Medawar, E., Enzenbach, C., Roehr, S., Villringer, A., Riedel-Heller, S., & Witte, A. V. (2020). Less animal-based food, better weight status: Associations of the restriction of animal-based product intake with body-mass-index, depressive symptoms and personality in the general population. Nutrients, 12(5): 1492. doi:10.3390/nu12051492.
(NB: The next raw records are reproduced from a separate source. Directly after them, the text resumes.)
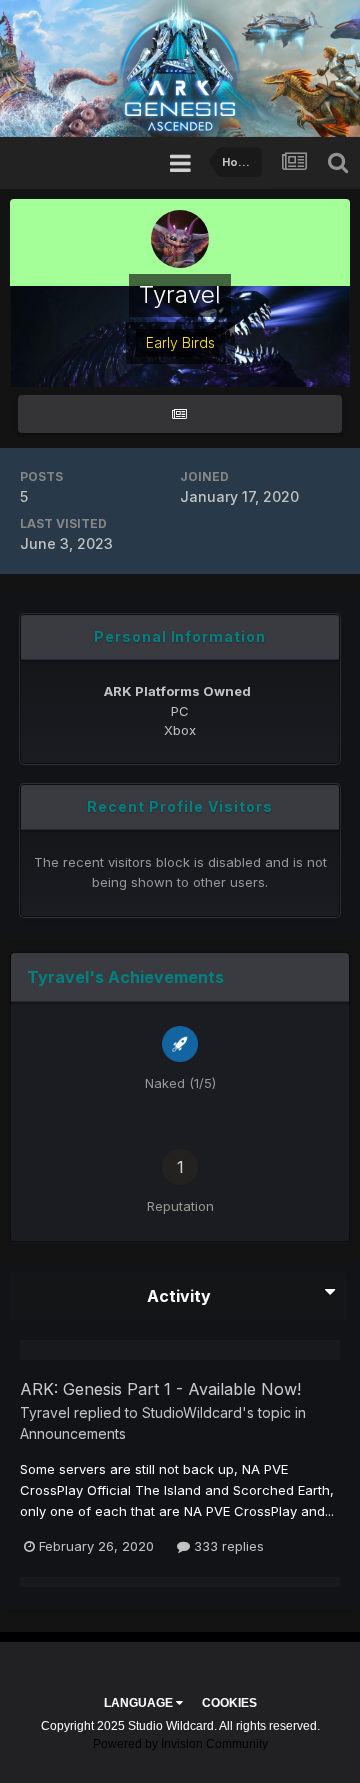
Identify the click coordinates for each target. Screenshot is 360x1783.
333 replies (227, 1546)
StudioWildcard (192, 1412)
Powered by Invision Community (180, 1744)
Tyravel (45, 1412)
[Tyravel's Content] (180, 414)
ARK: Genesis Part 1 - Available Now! (160, 1389)
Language (140, 1703)
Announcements (73, 1433)
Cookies (229, 1703)
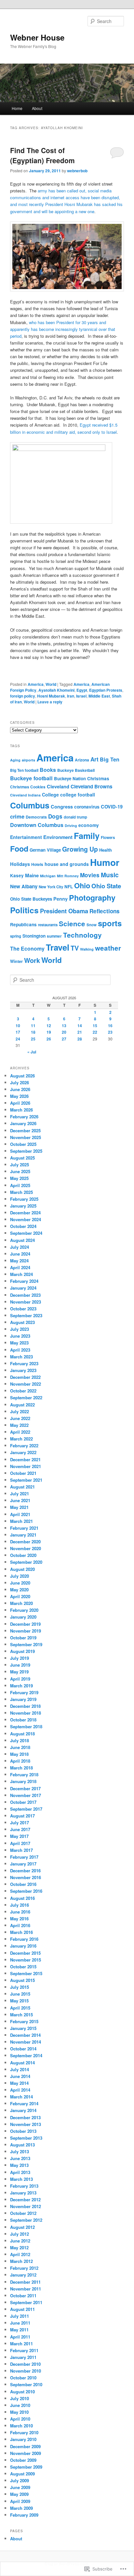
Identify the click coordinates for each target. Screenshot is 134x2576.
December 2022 (25, 1377)
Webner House (37, 37)
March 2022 (21, 1439)
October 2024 (23, 1226)
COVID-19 (112, 806)
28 (79, 1039)
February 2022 (24, 1445)
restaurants (48, 925)
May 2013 (19, 2165)
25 (33, 1039)
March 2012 (21, 2261)
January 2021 (23, 1535)
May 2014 (19, 2083)
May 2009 (19, 2494)
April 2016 (20, 1925)
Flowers (108, 837)
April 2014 (20, 2090)
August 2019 (22, 1651)
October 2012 (23, 2213)
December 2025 (25, 1130)
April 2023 (20, 1350)
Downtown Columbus (36, 825)
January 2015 (23, 2028)
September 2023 (26, 1315)
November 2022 (25, 1384)
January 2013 (23, 2193)
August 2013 (22, 2145)
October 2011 (23, 2295)
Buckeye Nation (70, 778)
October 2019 (23, 1637)
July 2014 (19, 2069)
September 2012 (26, 2220)
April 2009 (20, 2501)
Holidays (20, 864)
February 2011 (24, 2350)
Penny (60, 898)
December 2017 (25, 1788)
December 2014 (25, 2035)
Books (48, 769)
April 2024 (20, 1267)
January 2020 (23, 1617)
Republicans (23, 924)
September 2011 (26, 2302)
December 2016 (25, 1870)
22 (95, 1032)
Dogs (55, 816)
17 (18, 1032)
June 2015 (20, 1994)
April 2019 (20, 1679)
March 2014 (21, 2097)
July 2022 (19, 1411)
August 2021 (22, 1487)
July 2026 (19, 1082)
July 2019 (19, 1658)
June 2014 (20, 2076)
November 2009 (25, 2453)
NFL (68, 886)
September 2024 (26, 1233)
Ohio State (106, 885)
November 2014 (25, 2042)
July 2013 (19, 2151)
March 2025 (21, 1192)
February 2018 (24, 1774)
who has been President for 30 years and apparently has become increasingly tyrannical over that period (62, 329)
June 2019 (20, 1665)
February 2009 (24, 2515)
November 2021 (25, 1466)
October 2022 (23, 1391)
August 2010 (22, 2391)
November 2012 (25, 2206)
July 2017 (19, 1822)
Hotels (37, 864)
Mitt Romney (68, 875)
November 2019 (25, 1631)
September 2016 (26, 1891)
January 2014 (23, 2110)
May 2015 (19, 2001)
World (51, 684)
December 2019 (25, 1624)
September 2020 (26, 1562)
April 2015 (20, 2008)
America (36, 684)
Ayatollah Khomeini (56, 690)
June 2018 (20, 1747)
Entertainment (26, 837)
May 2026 (19, 1096)
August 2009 (22, 2474)
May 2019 (19, 1672)
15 (95, 1025)
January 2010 (23, 2439)
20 (64, 1032)
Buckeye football (31, 778)
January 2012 (23, 2275)
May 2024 (19, 1261)
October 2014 (23, 2049)
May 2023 (19, 1343)
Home (17, 108)
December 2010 (25, 2364)
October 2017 (23, 1802)
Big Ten (109, 759)
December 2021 (25, 1459)
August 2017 (22, 1816)
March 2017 (21, 1850)
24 (18, 1039)
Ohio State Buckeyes (31, 899)
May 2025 (19, 1178)
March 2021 (21, 1521)
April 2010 (20, 2419)
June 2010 (20, 2405)
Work (32, 960)
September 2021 (26, 1480)
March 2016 (21, 1932)
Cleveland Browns (91, 786)
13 (64, 1025)
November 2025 (25, 1137)
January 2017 (23, 1864)
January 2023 (23, 1370)
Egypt (81, 690)
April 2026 (20, 1103)
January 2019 (23, 1699)
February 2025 (24, 1199)
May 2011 (19, 2330)
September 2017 (26, 1809)
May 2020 (19, 1589)
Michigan (48, 875)
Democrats (36, 817)
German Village (45, 850)
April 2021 (20, 1514)
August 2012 (22, 2227)
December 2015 (25, 1953)
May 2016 (19, 1918)
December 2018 (25, 1706)
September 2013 (26, 2138)
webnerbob (77, 171)
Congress (62, 806)
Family (87, 836)
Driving (71, 825)
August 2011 (22, 2309)
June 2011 (20, 2323)
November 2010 (25, 2371)
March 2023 (21, 1357)
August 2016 (22, 1898)
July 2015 (19, 1987)
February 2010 (24, 2432)
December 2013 (25, 2117)
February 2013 (24, 2186)
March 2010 (21, 2426)
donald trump (75, 817)
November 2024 (25, 1219)
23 (110, 1032)
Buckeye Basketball (76, 770)
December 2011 (25, 2282)
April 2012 (20, 2254)
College (50, 794)
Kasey (17, 875)
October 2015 (23, 1966)
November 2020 (25, 1548)
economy (88, 825)
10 (18, 1025)
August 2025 (22, 1158)
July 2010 (19, 2398)
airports (28, 760)
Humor (104, 862)
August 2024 (22, 1240)
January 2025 (23, 1206)
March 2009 (21, 2508)
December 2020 (25, 1541)
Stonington (34, 936)
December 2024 (25, 1212)
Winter (16, 961)
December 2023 (25, 1295)
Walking (87, 949)
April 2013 (20, 2172)
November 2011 (25, 2289)
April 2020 (20, 1596)
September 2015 (26, 1973)
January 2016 (23, 1946)
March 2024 (21, 1274)
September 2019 (26, 1644)
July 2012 (19, 2234)
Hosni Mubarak (51, 696)
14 (79, 1025)
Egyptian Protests (105, 690)
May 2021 (19, 1507)
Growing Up (80, 849)
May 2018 (19, 1754)
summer (54, 936)
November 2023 (25, 1302)
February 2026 (24, 1116)
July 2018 (19, 1740)
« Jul (31, 1052)
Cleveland (58, 786)
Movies (90, 875)
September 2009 (26, 2467)
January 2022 (23, 1452)
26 (49, 1039)
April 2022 (20, 1432)
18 (33, 1032)
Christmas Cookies (28, 787)
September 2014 (26, 2055)
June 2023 (20, 1336)
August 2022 (22, 1405)
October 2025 (23, 1144)
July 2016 (19, 1905)
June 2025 (20, 1171)
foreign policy (22, 696)
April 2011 (20, 2337)
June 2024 (20, 1254)
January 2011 (23, 2357)
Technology (82, 935)
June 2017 (20, 1829)
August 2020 (22, 1569)
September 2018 (26, 1726)
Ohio (82, 885)
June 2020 (20, 1583)
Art (94, 759)
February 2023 (24, 1363)
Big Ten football (24, 770)
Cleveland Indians (25, 795)
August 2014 (22, 2063)
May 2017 (19, 1836)
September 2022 (26, 1397)
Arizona (82, 760)
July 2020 (19, 1576)
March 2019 (21, 1686)
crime (17, 816)
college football (77, 794)
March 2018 (21, 1768)
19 (49, 1032)
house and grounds (67, 864)
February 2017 (24, 1857)
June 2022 (20, 1418)
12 (49, 1025)
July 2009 (19, 2480)
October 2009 (23, 2460)
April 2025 (20, 1185)
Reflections (104, 911)
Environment (58, 837)
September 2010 (26, 2384)
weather (108, 948)
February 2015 (24, 2021)
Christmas (98, 778)
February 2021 (24, 1528)
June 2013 (20, 2158)
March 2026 (21, 1110)
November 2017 (25, 1795)
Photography (92, 897)
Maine (32, 875)
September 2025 (26, 1151)
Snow (92, 925)
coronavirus (87, 806)
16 (110, 1025)
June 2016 (20, 1912)
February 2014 (24, 2103)
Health (105, 850)
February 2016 (24, 1939)
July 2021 (19, 1493)
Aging (15, 760)
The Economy (27, 948)
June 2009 (20, 2487)
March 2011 (21, 2343)
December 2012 (25, 2199)
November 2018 (25, 1713)
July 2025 (19, 1164)
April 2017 (20, 1843)
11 (33, 1025)
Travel (57, 947)
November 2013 (25, 2124)
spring (15, 936)
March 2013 (21, 2179)
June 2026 (20, 1089)
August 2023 (22, 1322)
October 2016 (23, 1884)
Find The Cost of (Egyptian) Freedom (42, 155)
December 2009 (25, 2446)
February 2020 (24, 1610)
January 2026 (23, 1123)
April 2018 (20, 1761)
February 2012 (24, 2268)
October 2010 (23, 2378)
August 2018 (22, 1734)
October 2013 (23, 2131)
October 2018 (23, 1720)
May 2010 (19, 2412)
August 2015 (22, 1980)
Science (72, 923)
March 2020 (21, 1603)
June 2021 (20, 1500)
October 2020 (23, 1555)
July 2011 (19, 2316)
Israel (81, 696)
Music (110, 874)
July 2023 (19, 1329)
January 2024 (23, 1288)
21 (79, 1032)
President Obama (64, 910)
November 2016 (25, 1877)
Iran (70, 696)
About (37, 108)
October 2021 (23, 1473)
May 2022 (19, 1425)
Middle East (99, 696)
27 (64, 1039)
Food (19, 848)
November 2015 (25, 1960)
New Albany (23, 886)
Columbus (29, 805)
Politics (24, 910)
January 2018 (23, 1781)
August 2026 (22, 1076)
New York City (51, 887)
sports (110, 923)
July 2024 (19, 1247)
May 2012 (19, 2247)
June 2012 (20, 2241)
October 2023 (23, 1309)
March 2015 (21, 2014)
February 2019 (24, 1692)
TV (75, 948)
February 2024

Cite as: http://hdl.handle.net/21.11116/0000-0006-72C7-9
Abstract
Restricting animal-based products from diet may exert beneficial effects on weight status; however, less is known about such a diet and emotional health. Moreover, personality traits, for example high neuroticism, may contribute to restrictive eating habits and potentially confound diet-health associations. We aim to systematically assess if restrictive dietary intake of animal-based products relates to lower weight and higher depressive symptoms, and if differences in personality traits play a significant role. Cross-sectional data from the baseline LIFE-Adult study were collected from 2011–2014 in Leipzig, Germany (n = 8943). Main outcomes of interest were dietary frequency of animal-derived products in the last year measured using a Food Frequency Questionnaire (FFQ), body-mass-index (BMI) (kg/m2), and the Center of Epidemiological Studies Depression Scale (CES-D). Personality traits were assessed in a subsample of n = 7906 using the Five Factor Inventory (NEO-FFI). Higher restriction of animal-based product intake was associated with a lower BMI, but not with depression scores. Personality, i.e., lower extraversion, was related to higher frequency of animal product intake. Moreover, personality traits were significantly associated with depressive symptoms, i.e., higher neuroticism, lower extraversion, lower agreeableness, lower conscientiousness, and with higher BMI. These findings encourage future longitudinal studies to test the efficacy of restricting animal-based products as a preventive and therapeutic strategy for overweight and obesity.